Action item: Please restate word for word the lines from the top of the entries through the line that contains "Given: Click Marker1 scrollbar left arrow", and do not include any pictures.

Exercise material:
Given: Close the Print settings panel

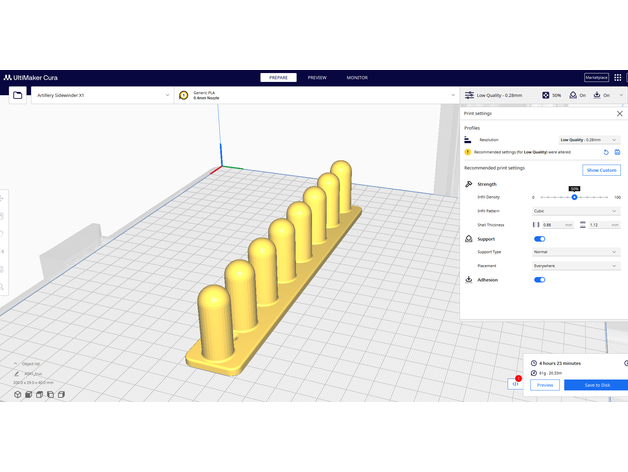Looking at the screenshot, I should 619,114.
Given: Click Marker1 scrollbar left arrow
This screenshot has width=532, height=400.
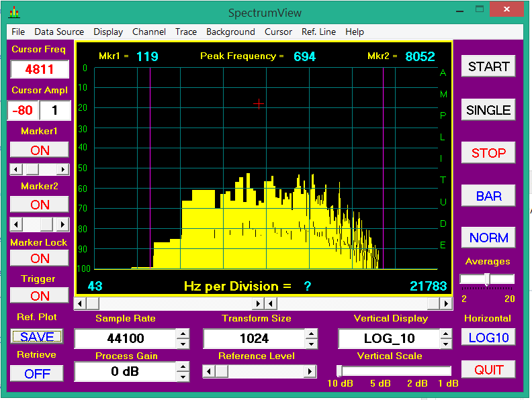Looking at the screenshot, I should point(15,170).
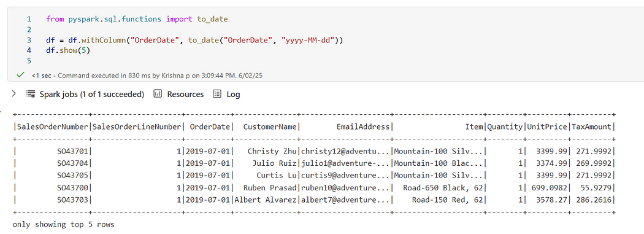Image resolution: width=644 pixels, height=234 pixels.
Task: Expand the Spark jobs details chevron
Action: (x=13, y=94)
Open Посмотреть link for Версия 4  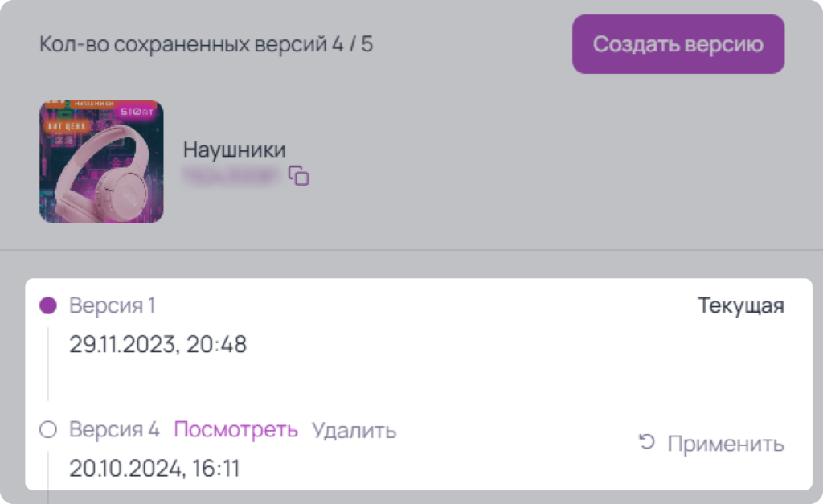click(x=235, y=430)
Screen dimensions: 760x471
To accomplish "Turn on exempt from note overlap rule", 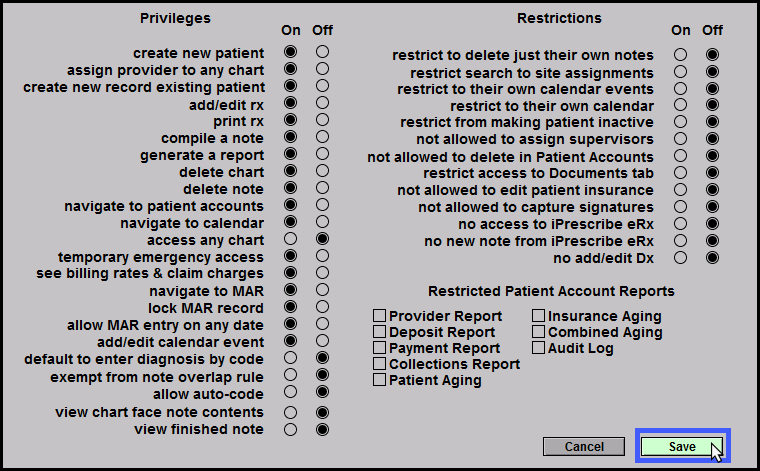I will pyautogui.click(x=290, y=377).
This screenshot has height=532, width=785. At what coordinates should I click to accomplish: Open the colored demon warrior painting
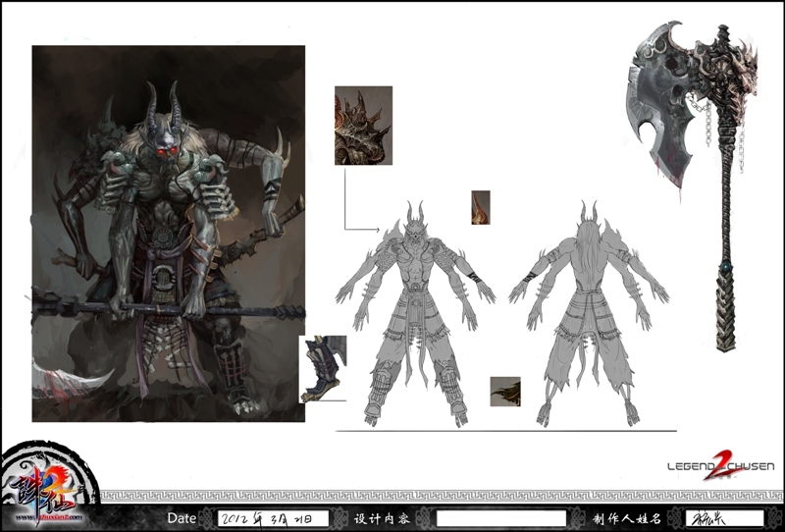click(168, 234)
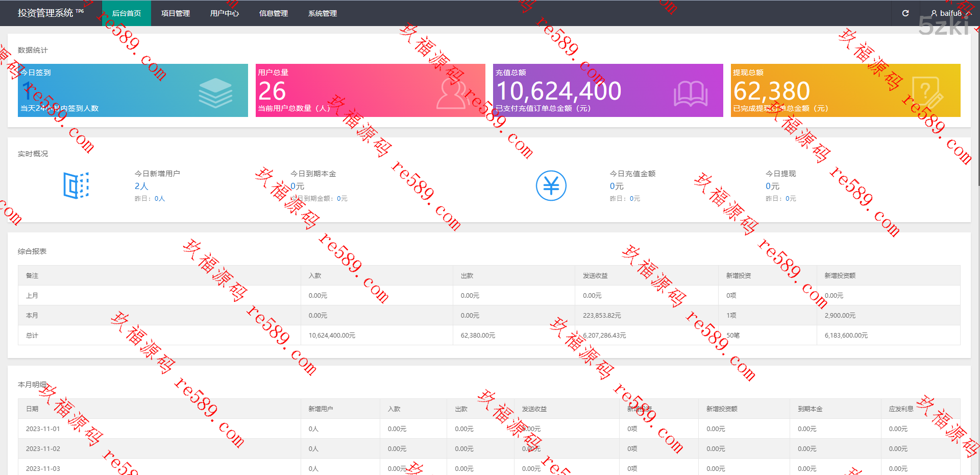Screen dimensions: 980x475
Task: Open the 项目管理 menu
Action: tap(176, 13)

Answer section:
Given: Close the Print settings panel

Looking at the screenshot, I should 619,114.
Given: Click Marker1 scrollbar left arrow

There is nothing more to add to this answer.